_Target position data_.

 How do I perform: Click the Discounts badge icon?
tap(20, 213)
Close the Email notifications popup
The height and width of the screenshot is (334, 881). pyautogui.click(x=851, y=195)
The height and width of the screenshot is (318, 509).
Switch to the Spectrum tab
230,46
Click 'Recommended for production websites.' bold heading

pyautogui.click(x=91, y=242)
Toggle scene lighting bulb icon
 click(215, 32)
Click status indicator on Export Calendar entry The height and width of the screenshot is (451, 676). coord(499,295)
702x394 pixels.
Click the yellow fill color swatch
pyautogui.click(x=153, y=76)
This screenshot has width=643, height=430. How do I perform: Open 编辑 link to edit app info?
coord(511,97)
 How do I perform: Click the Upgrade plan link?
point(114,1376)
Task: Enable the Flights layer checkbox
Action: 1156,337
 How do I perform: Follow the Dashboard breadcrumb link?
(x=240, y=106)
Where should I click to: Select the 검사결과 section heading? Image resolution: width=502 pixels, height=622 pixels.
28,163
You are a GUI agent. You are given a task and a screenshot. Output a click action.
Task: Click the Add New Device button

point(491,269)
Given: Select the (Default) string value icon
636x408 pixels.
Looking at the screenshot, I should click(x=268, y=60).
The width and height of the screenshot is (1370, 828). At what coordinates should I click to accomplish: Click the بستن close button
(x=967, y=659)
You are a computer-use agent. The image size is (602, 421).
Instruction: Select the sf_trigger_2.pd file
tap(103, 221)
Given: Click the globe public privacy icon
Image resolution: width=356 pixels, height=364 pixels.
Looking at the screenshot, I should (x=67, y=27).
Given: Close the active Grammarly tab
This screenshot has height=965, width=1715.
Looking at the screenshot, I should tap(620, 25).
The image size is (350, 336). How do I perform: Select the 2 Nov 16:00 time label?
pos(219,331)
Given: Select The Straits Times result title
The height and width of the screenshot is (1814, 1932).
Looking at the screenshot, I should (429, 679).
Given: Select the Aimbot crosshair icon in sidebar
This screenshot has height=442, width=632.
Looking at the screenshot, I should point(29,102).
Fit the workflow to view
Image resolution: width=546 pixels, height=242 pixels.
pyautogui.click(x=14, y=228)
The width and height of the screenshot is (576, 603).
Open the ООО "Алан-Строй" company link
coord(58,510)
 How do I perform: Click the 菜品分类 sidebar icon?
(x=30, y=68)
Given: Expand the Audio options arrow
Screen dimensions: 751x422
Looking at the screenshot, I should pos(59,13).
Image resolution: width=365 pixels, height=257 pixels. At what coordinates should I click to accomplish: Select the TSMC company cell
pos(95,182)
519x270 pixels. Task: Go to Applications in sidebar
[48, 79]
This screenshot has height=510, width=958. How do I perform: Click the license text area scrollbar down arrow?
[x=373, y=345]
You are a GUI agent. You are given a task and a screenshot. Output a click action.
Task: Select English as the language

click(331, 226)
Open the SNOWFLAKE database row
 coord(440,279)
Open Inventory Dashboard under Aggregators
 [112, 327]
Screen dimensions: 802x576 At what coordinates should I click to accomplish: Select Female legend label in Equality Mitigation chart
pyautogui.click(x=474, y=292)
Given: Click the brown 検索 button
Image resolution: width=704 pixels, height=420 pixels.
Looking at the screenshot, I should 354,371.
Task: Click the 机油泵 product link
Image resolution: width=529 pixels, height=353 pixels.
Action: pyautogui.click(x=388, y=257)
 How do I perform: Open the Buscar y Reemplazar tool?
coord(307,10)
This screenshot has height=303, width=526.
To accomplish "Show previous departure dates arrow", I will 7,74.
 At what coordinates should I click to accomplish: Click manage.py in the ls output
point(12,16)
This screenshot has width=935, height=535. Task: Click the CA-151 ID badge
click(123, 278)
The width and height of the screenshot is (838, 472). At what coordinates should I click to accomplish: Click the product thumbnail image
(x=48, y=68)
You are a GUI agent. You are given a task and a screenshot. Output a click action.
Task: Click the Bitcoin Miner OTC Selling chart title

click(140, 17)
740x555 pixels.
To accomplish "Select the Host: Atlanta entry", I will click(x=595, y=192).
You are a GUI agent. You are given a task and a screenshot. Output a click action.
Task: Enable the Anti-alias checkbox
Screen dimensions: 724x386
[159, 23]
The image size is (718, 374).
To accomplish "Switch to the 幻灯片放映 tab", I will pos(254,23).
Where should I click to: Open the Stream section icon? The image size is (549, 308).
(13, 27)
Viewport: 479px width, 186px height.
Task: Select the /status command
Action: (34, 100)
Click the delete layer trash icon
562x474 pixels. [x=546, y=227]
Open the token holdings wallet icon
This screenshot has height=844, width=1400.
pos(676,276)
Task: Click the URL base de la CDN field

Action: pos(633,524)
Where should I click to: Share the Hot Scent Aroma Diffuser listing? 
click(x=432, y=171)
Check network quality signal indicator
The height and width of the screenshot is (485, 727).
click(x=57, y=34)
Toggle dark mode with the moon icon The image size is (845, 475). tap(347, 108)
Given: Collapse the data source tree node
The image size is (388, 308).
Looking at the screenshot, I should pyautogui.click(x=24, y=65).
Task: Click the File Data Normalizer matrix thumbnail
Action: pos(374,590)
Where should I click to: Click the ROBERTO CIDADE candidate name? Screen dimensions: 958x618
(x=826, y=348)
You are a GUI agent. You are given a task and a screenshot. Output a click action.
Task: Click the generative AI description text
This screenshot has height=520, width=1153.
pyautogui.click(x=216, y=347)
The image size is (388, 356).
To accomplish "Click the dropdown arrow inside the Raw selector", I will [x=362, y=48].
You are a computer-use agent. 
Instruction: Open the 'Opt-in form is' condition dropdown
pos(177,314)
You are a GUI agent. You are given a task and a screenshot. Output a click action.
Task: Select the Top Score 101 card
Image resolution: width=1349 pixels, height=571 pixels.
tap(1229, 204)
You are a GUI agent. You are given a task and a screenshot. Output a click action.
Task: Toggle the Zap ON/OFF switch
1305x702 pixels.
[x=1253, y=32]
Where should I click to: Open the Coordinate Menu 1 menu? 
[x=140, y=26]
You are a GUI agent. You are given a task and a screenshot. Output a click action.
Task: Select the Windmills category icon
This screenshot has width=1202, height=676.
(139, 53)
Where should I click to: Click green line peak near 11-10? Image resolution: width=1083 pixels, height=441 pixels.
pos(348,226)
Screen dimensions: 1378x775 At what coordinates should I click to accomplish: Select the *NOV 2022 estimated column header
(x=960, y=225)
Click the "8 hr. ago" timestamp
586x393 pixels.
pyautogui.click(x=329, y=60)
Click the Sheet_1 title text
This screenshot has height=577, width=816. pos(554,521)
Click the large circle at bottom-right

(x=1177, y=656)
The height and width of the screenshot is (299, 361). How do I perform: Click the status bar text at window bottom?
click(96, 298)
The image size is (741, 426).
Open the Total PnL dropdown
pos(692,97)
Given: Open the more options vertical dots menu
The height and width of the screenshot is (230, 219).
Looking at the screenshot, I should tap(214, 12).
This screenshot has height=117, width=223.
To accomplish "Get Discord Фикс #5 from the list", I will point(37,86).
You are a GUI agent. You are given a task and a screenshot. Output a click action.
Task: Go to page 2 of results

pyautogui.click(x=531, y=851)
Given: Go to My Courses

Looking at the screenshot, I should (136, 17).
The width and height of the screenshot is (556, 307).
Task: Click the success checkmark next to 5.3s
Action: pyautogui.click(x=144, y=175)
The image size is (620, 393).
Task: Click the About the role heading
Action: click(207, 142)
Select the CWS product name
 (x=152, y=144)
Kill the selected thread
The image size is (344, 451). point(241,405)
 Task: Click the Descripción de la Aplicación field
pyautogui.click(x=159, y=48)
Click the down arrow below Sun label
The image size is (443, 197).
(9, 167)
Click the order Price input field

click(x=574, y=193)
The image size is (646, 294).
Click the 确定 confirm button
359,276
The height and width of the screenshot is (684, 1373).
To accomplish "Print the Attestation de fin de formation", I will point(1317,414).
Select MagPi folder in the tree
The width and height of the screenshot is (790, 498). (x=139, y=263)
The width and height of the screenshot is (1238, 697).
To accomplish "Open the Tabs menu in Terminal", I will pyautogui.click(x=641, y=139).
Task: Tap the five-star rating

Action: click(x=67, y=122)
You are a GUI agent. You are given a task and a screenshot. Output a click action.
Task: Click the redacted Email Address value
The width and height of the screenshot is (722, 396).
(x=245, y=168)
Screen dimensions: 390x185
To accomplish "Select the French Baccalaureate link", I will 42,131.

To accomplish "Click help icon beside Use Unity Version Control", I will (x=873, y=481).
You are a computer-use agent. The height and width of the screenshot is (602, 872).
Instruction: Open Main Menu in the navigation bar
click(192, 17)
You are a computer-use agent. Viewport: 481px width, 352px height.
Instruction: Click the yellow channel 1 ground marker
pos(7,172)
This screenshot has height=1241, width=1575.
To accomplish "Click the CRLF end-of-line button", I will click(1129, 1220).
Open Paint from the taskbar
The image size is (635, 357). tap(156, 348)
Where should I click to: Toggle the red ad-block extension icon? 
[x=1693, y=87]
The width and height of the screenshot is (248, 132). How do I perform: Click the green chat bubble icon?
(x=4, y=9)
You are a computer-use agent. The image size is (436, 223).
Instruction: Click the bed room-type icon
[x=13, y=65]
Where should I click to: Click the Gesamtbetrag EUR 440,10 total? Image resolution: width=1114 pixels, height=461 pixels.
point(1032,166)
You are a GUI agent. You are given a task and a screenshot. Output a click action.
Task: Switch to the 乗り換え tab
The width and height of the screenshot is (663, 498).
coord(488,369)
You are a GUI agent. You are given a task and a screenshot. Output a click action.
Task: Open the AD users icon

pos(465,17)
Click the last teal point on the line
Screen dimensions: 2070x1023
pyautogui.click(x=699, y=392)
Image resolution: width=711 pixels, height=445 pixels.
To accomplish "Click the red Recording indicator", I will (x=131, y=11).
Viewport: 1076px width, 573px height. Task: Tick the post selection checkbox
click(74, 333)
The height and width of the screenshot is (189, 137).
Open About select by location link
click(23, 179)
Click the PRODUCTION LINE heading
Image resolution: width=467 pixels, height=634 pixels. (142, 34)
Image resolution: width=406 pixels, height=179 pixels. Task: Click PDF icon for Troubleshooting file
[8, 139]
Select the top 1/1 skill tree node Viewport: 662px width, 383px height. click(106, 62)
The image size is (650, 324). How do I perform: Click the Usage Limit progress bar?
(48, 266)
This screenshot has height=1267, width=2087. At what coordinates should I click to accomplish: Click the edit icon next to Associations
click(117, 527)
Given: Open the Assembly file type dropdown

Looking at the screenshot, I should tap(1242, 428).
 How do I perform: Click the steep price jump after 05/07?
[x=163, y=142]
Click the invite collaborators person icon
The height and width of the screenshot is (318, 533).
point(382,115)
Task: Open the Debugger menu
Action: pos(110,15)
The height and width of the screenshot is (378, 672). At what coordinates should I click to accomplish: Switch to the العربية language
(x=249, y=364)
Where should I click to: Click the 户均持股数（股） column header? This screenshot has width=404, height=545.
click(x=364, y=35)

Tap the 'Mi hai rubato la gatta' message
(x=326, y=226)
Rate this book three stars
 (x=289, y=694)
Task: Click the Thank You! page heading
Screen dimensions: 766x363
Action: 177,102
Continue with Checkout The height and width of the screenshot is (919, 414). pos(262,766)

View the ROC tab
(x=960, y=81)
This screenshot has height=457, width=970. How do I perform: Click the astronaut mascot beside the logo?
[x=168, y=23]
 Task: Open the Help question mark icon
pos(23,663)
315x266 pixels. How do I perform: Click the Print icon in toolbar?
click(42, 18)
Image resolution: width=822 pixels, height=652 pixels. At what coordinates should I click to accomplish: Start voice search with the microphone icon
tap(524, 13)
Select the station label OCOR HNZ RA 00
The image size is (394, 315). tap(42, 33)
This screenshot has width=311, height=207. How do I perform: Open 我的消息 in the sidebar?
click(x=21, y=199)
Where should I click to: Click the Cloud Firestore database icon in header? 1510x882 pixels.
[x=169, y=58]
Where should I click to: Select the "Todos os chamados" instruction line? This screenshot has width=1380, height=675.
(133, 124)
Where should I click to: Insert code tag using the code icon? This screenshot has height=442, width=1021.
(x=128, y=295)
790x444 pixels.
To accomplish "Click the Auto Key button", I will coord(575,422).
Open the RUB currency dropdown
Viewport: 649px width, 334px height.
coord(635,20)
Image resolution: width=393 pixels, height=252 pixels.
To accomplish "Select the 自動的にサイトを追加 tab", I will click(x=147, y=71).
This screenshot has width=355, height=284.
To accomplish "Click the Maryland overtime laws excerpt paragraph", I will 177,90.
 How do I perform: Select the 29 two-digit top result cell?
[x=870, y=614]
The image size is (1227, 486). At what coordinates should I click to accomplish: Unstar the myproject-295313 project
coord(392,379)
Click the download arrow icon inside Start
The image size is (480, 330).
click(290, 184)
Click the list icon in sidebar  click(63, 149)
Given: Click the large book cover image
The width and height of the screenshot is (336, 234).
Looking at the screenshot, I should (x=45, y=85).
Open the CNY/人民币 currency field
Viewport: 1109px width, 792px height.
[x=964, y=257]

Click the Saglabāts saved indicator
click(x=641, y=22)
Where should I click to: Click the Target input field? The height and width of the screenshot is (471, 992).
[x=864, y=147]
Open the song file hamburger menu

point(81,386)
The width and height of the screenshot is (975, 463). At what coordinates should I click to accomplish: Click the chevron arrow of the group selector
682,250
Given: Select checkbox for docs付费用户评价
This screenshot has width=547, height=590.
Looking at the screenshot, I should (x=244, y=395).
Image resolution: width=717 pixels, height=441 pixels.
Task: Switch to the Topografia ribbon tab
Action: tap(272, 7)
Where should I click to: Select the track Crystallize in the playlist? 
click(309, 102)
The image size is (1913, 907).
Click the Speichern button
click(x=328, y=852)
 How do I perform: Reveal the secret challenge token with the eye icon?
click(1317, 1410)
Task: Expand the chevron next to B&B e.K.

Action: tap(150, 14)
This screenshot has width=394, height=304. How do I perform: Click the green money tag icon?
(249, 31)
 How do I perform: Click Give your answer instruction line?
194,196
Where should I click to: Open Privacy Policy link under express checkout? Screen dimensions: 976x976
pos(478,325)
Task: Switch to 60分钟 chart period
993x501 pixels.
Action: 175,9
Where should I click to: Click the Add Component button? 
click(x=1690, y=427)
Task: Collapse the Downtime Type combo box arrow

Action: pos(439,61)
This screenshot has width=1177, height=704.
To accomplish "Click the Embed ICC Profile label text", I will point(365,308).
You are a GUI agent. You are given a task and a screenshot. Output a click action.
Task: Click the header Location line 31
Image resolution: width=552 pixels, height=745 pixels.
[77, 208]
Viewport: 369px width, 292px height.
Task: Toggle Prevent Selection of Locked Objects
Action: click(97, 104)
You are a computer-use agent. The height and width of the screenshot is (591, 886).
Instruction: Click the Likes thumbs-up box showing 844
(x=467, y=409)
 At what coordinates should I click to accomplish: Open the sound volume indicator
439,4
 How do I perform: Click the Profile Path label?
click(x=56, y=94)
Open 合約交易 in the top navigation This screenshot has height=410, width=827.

_The exercise_. Copy out the lines of the data above word for word, starting at the line that contains "Open the token holdings wallet icon" and ending at the line that contains "pyautogui.click(x=216, y=347)".

_Written response_.
Open the token holdings wallet icon
This screenshot has height=844, width=1400.
pos(676,276)
Task: Click the URL base de la CDN field

Action: pos(633,524)
Where should I click to: Share the Hot Scent Aroma Diffuser listing? 
click(x=432, y=171)
Check network quality signal indicator
The height and width of the screenshot is (485, 727).
click(x=57, y=34)
Toggle dark mode with the moon icon The image size is (845, 475). tap(347, 108)
Given: Collapse the data source tree node
The image size is (388, 308).
Looking at the screenshot, I should pyautogui.click(x=24, y=65).
Task: Click the File Data Normalizer matrix thumbnail
Action: pos(374,590)
Where should I click to: Click the ROBERTO CIDADE candidate name? Screen dimensions: 958x618
(x=826, y=348)
You are a GUI agent. You are given a task and a screenshot. Output a click action.
Task: Click the generative AI description text
This screenshot has height=520, width=1153.
pyautogui.click(x=216, y=347)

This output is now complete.